# Please...Opinions on Motobecane Titanium...



## marc180 (Feb 2, 2006)

Been wanting a Ti frame for a while, but don't want to dump $4K into a bike. I have been hoping to find something race worthy for ~2K-2.5K (complete bike), but I have yet to find something that will fit (I'm 5'8, but really need a 525mm TT). Now this BD deal pops up with the Motobecane Le Champion Ti frame decked in a variety of builds and I'm tempted to jump on it.

A bit about me...
I currently ride a Cannondale CAAD8 frame (size 52cm...53.5cm TT), full carbon fork, ultegra/DA mix, K elites/Easton Circuits which I love. My current plans are to train on the Ti bike and race the Cannondale, but the Ti would probably see some race action too (RR). I'm a 28 yr old Cat4 rider and I enjoy fast group rides, crits, like to climb, and wish I could sprint better. More of a spinner than a masher.

My main questions about the Moto Le Champ Ti involve the ride characteristics and the quality of the frame. Most important to me is the *responsiveness* of the frame. I love the fact that when I step on the gas my Cannondale goes. No delay, no feeling of flex (I'm only 145-150 lbs) like I feel on my mid-80s bianchi steel fixie. Bottom line, I love the responsiveness of CAAD 8 and enjoy the lively ride. It is not harsh to me. I do not want a noodle of a bike.

Can anyone comment on the responsiveness and ride/build quality of the Motobecane Le Champ Ti? From what I've read the frame is 3/2.5v double butted and the fork is full carbon. How does the quality of the frameset compare to that of the various Litespeed models? Where is this thing made? I realize I'm not buying a state of the are custom 6/4 Ti frameset, but would I really notice the difference anyway? 

Others on the forum seem to like their carbon Motos and certainly the price they paid through BD. Bottom line: in 3 years, will I still love my Moto Ti after I've forgotten what I paid for it?

Thanks for any advice you can offer. I certainly will appreciate it.


----------



## buck-50 (Sep 20, 2005)

you could always go with Habanero if you wanted cheap ti-

http://www.habcycles.com/

Frames start at around 800 and it's only like 1100 for custom... And you'll avoid all the horrible name calling and flaming threads any mention of Motobecane seems to bring.


----------



## marc180 (Feb 2, 2006)

*nice suggestion...*

I'll keep that in mind. I'd have to go custom as their smallest TT is 53.5cm. 

You suggestion begs the question...are these frames the same with different decals? FWIW, I'm taking decals OFF of a Ti frame anyway.


----------



## whateveronfire (Sep 27, 2005)

I'm interested in thoughts on this issue, too. My partner has been looking for a ti hardtail and the price in the special is very good.


----------



## Lifelover (Jul 8, 2004)

I don't think that BD/Moto has done any of these Ti frames before so there is no chance of getting any comments specifically about them.

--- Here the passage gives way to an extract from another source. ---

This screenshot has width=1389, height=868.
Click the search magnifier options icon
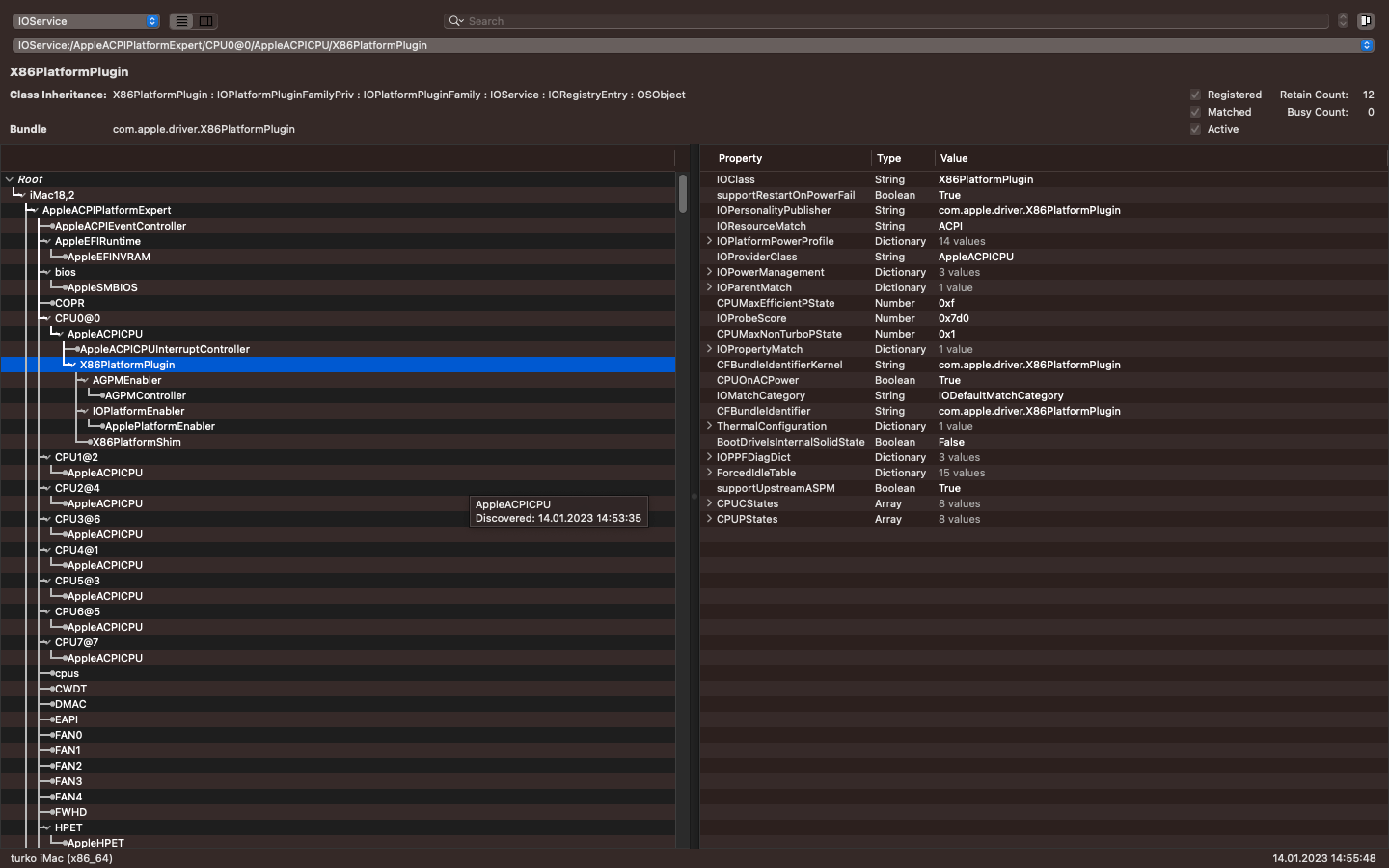coord(455,21)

However, Standard tube Ti has the reputation of being a little whippy/flexy. My Airborne Zeppelin is. That is not always a bad thing. I love my Zep. 

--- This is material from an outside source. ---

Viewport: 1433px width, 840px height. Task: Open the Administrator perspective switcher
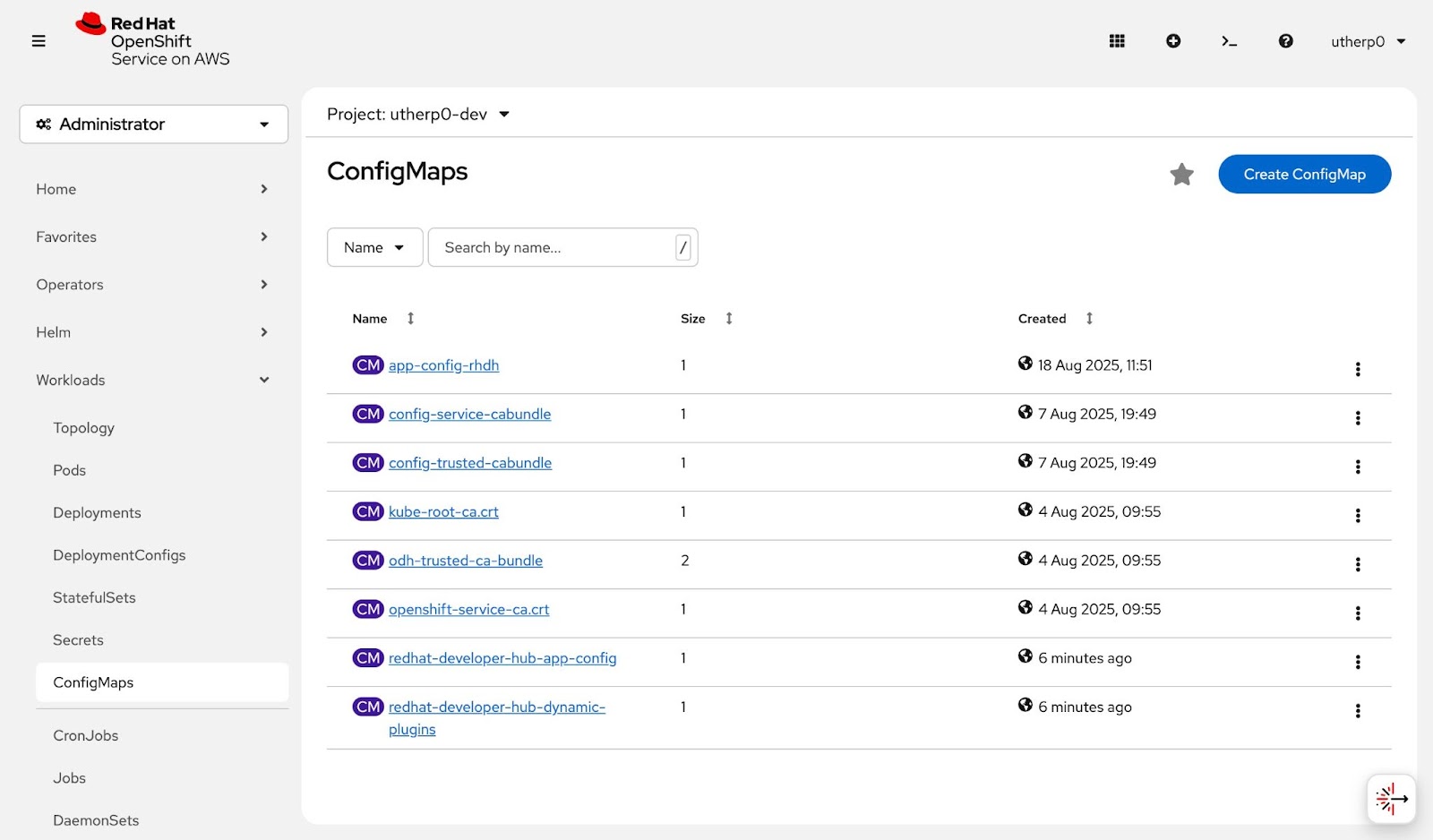point(153,124)
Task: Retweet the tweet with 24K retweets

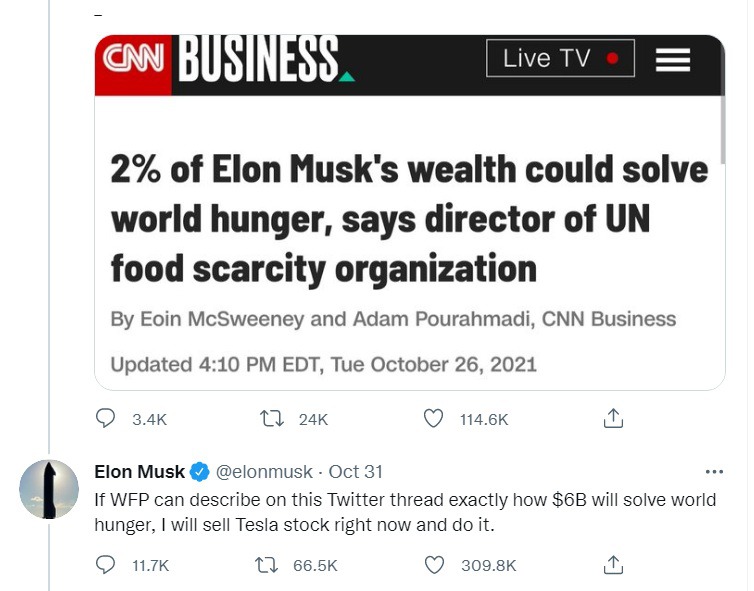Action: (x=272, y=419)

With no specific reviews I would tend to believe the the new Ti Moto frames would fall into the same generalaztion.

I could be wrong. Maybe if you address the issue of Stiffness directly to Mike he will replay as to what he was trying to achieve with the frames.


----------



## bikesdirect (Sep 9, 2006)

marc180 said:


> I'll keep that in mind. I'd have to go custom as their smallest TT is 53.5cm.
> 
> You suggestion begs the question...are these frames the same with different decals? FWIW, I'm taking decals OFF of a Ti frame anyway.

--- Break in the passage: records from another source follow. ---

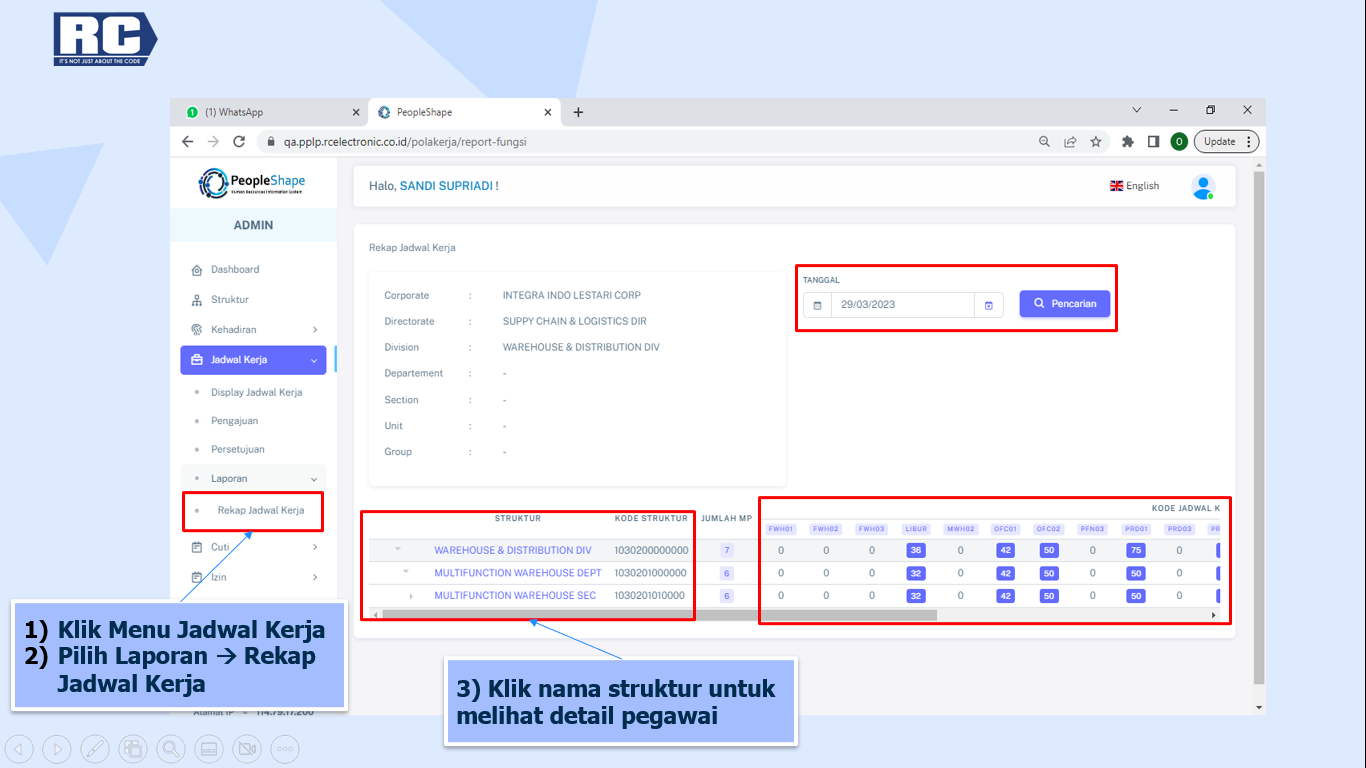Viewport: 1366px width, 768px height.
Task: Click the Kehadiran fingerprint icon
Action: click(196, 330)
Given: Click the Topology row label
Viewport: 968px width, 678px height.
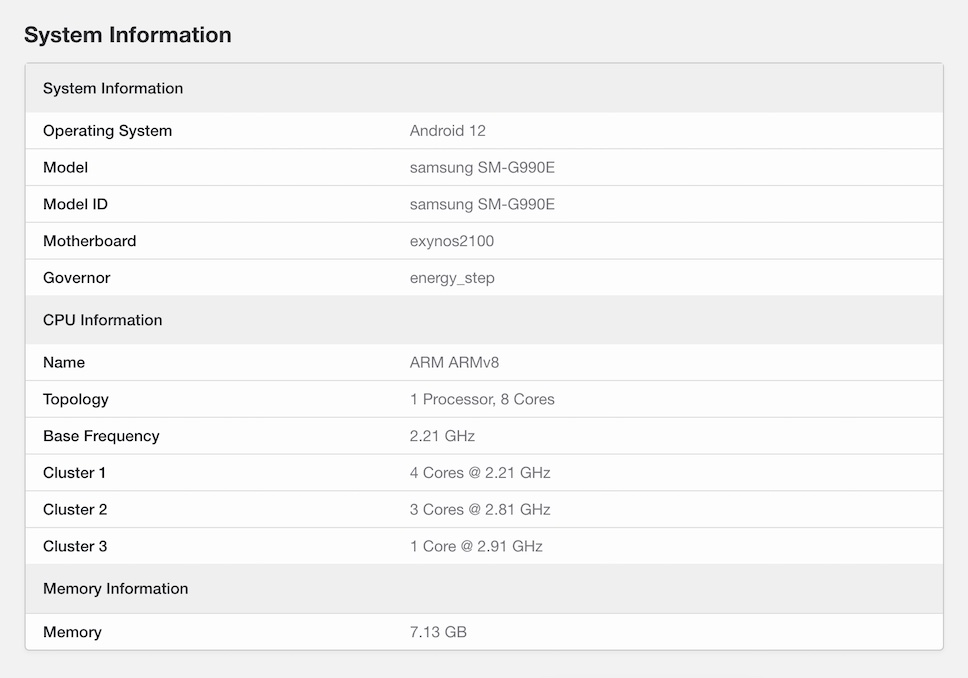Looking at the screenshot, I should [75, 399].
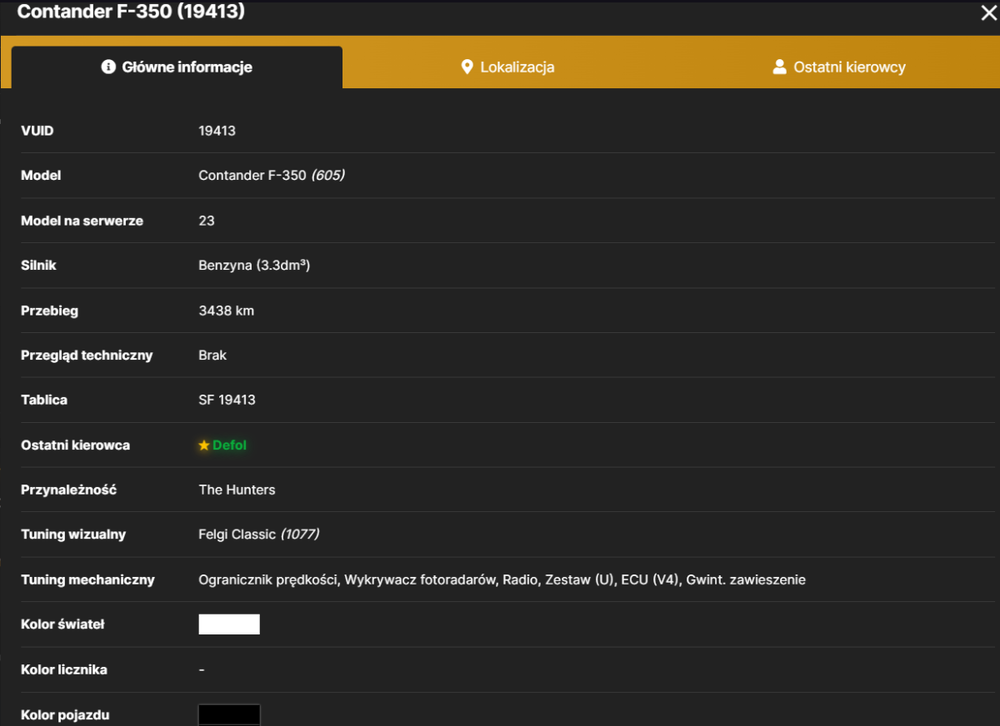This screenshot has width=1000, height=726.
Task: Click the person icon beside Ostatni kierowcy
Action: pos(779,66)
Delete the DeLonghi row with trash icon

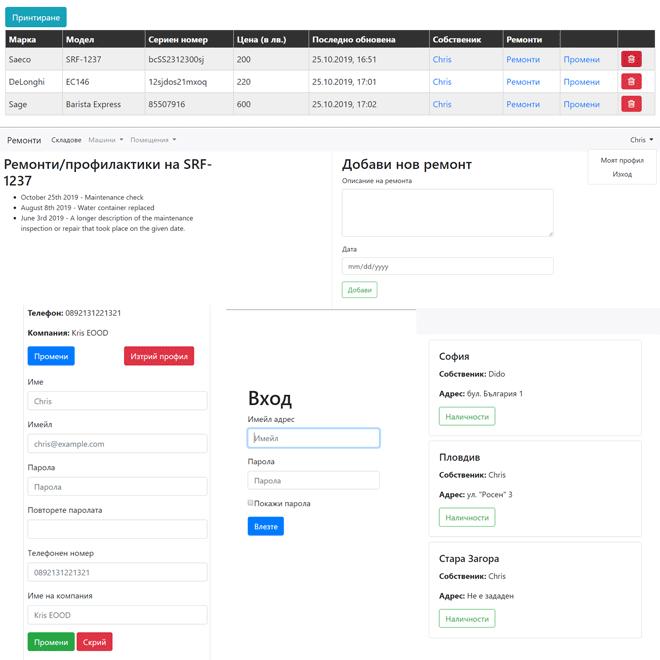tap(631, 82)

The frames sold online are not the same as Motobecane uses
Ti Motobecane project is like the original CF project
the most expensive and respected maker in Taiwan is used; instead a lower cost option from China

Since the design is used for building complete bikes; there is no reason to try to save 20 or 25 percent by finding a lower cost frame maker.

The frame design for le Champion Ti models is for a quick smooth sport bike. Not designed to be an all out race bike. Stiff enough to be rather quick without beating your teeth out. {I know there are those that think there is a magic material that has zero energy loss and still rides smooth as silk; I do not and feel all designs are a matter of balance}

If you want a classic quick ride for long distances; which feels snappy with making you feel beat up -- I think the le Champion Ti could well be the ticket. And at our holiday deal - there will never be a better bargin on high grade Ti, that is my feeling.

Here is the 53cm design:


----------



## marc180 (Feb 2, 2006)

*thanks mike...*

thanks for your input mike. I was hoping you'd chime in and should have specifically welcomed your input in my original post.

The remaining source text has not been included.